Records for processing below:

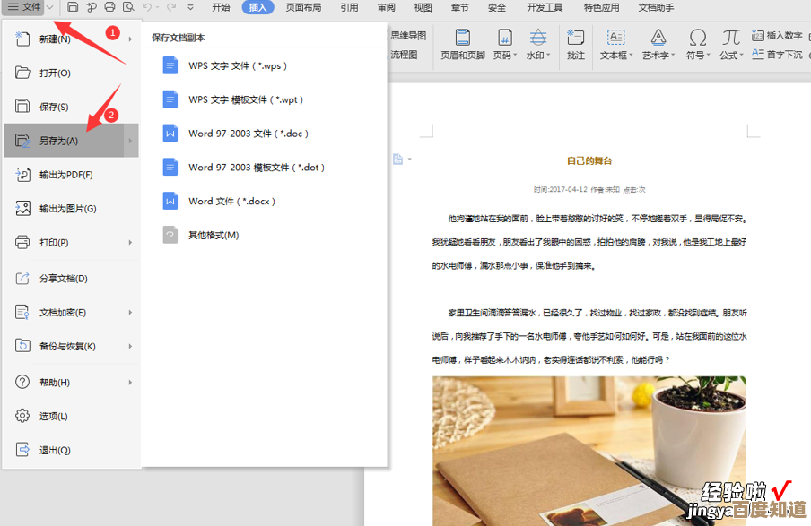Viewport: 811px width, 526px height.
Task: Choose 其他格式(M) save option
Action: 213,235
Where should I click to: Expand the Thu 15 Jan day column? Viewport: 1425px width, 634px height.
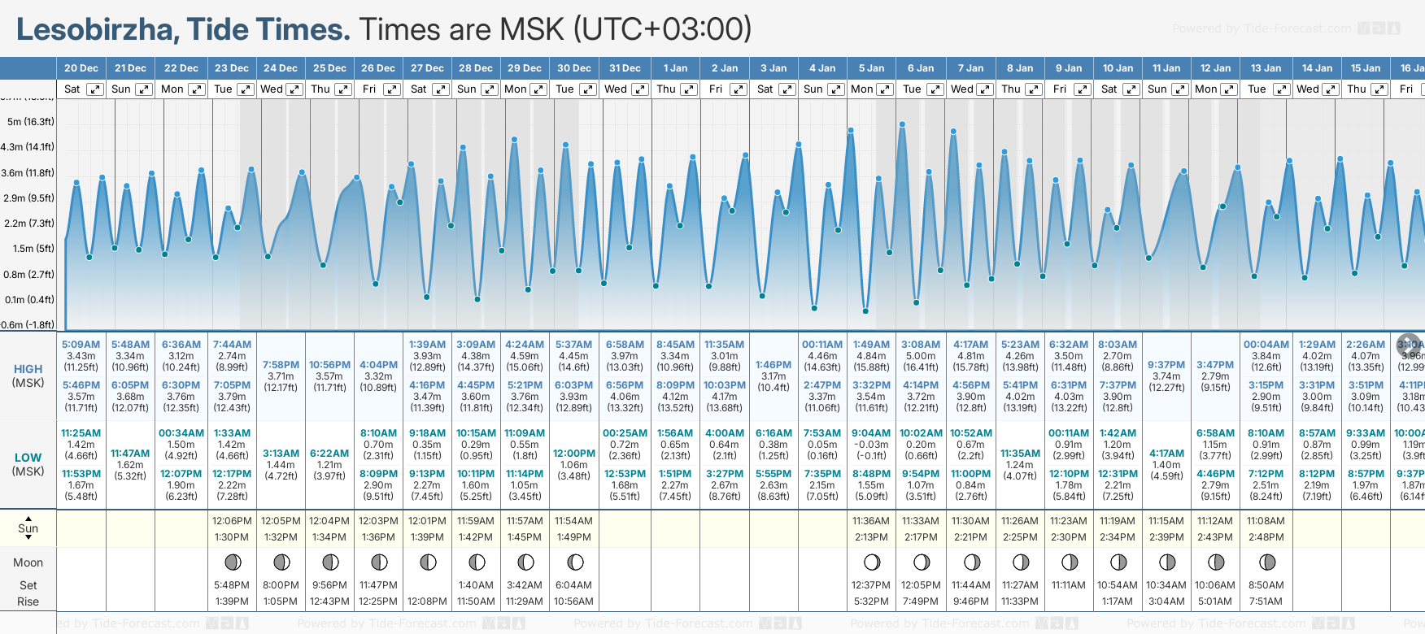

End of Records for processing.
Records for processing below:

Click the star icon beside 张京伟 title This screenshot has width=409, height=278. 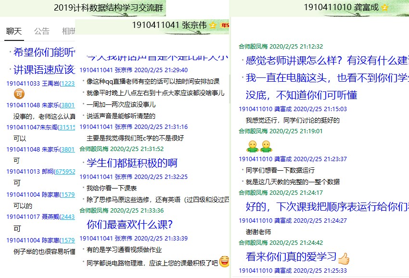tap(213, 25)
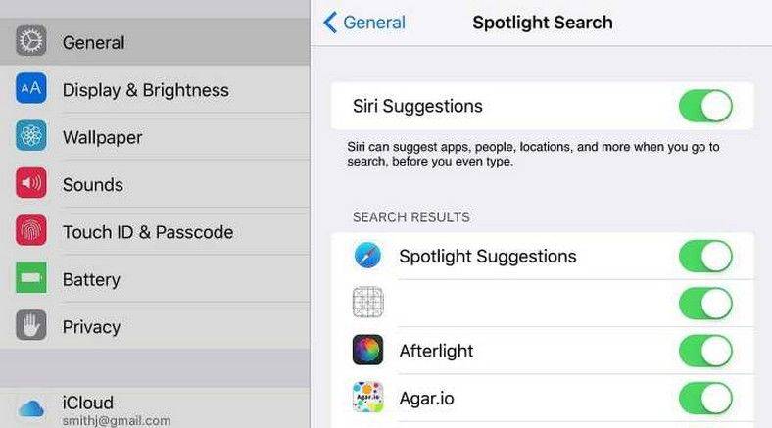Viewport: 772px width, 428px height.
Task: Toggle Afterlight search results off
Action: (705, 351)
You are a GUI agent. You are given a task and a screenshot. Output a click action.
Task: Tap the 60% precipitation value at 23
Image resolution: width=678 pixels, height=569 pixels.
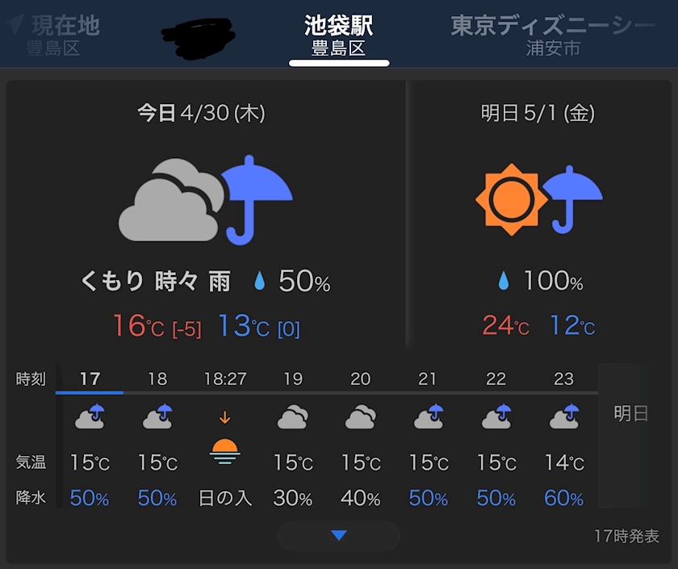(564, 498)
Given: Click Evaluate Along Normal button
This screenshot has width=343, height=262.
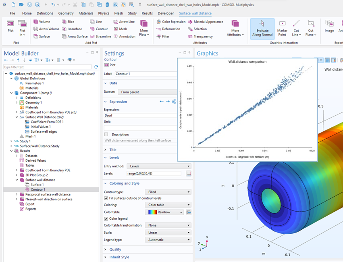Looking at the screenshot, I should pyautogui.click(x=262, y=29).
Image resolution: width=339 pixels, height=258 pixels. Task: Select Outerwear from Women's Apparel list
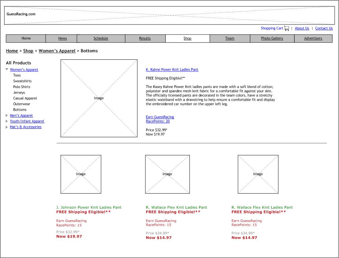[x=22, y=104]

End of Records for processing.
Records for processing below:

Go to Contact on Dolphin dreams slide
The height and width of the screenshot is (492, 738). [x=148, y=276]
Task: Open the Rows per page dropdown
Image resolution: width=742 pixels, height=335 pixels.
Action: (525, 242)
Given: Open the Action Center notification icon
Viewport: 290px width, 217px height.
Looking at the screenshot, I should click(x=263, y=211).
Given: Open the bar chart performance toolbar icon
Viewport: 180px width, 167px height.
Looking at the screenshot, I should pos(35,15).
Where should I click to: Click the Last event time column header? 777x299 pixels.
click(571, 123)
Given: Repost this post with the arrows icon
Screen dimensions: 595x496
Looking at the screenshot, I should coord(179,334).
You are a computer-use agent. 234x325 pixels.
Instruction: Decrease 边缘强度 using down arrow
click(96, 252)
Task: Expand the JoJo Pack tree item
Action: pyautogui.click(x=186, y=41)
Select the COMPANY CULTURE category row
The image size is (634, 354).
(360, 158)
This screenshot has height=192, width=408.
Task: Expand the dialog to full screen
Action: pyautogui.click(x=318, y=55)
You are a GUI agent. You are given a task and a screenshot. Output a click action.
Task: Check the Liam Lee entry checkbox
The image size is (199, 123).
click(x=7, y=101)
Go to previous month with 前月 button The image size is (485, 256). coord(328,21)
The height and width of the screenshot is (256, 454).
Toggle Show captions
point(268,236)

End of Records for processing.

• _Required work_
Report each line of the records that holds the word "Open".

• _Output of the exercise_
Task: Open the Rows per page dropdown
Given: Open the Action Center notification icon
Given: Open the bar chart performance toolbar icon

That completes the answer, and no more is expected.